When two American aid workers infected with the Ebola virus arrive in Atlanta, Georgia for treatment it will be the first time the disease has reached the U.S.

“I think it is the closest it has ever been.  Up until now we’ve never had any cases even enter the U.S. so this is the first time that has happened and if everything goes as according to plan then this should be OK,” said Dr. Nasia Safdar, with UW Health’s Infectious Disease Control.

Safdar believes that bringing the two American aid workers back to the U.S. for medical treatment is necessary for their chances of recovery.  Both patients are said to be in grave but stable condition.

“One of the obvious answers is that the U.S. has state of-the-art facilities to be able to treat and I think that now that we know more about how to contain it and this country has resources that many countries in Africa don’t.  Containment, as long as it is well planned in advance, should be possible to do and should be feasible,” said Safdar.

In preparation for any appearance of the Ebola virus in the U.S. plans are in place for the treatment of patients.  Four hospitals have been designated to deal with any outbreak in the U.S. 

UW Hospital is not one of the four designated facilities, but is capable of mobilizing and treating any patient they would receive with the virus.  They have a dedicated isolation unit that would be used to contain the virus.

Safdar said while Ebola virus is deadly it is not as contagious as other infectious diseases.

“I think if there is a little bit of a silver lining it is that Ebola is not as contagious as some of the other infectious diseases we’ve encountered,” said Safdar. 

Safdar said the lack of resources makes West Africa susceptible to the spread of the disease.

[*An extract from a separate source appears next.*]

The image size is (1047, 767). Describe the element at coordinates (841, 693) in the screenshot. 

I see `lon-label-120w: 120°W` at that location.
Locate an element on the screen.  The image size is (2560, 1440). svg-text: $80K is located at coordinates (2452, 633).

“Because it is transmitted by blood and body fluid, if there are syringes that are used on one person, and then not adequately sterilized and then used on someone else that person would get the illness.  That sort of thing is exceedingly rare in this country.”

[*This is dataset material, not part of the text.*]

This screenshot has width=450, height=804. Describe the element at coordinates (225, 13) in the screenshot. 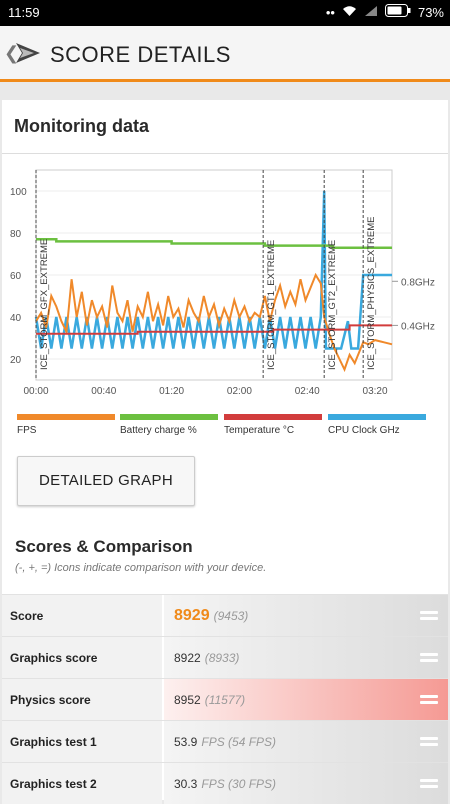

I see `status-bar: 11:59 •• 73%` at that location.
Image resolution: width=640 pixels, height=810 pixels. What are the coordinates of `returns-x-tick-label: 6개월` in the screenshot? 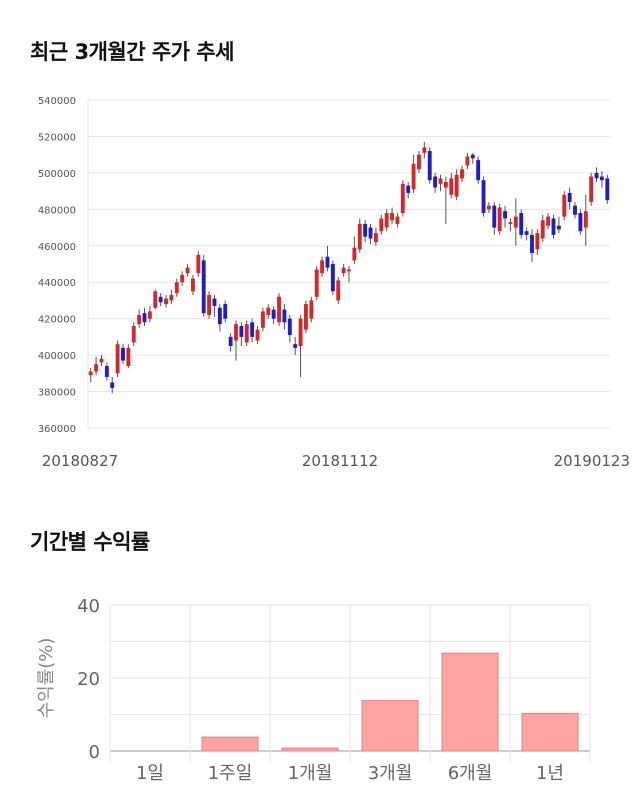 It's located at (470, 774).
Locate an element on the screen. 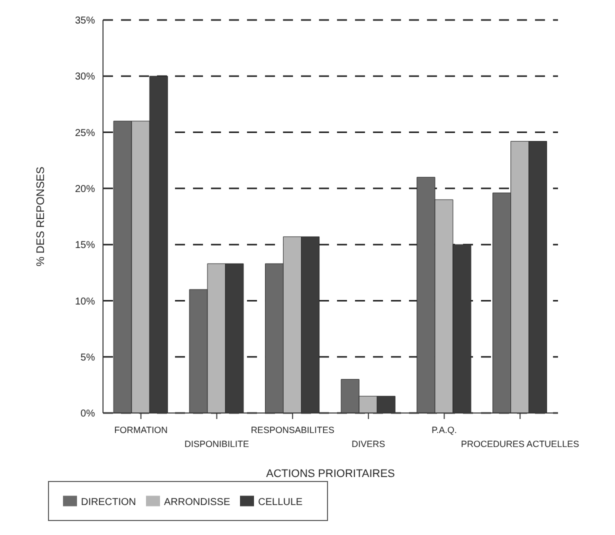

Resources are now being focused on the region of West Africa in an effort to stop the spread of the disease.  The World Health Organization is pledging $100 million on increasing health care in the region to get control of the Ebola outbreak.

“Now that it has reached the visibility that it needed to there are a lot of people clearly working on trying to contain the outbreak.  It will take time but I think it is possible to contain it,” said Safdar.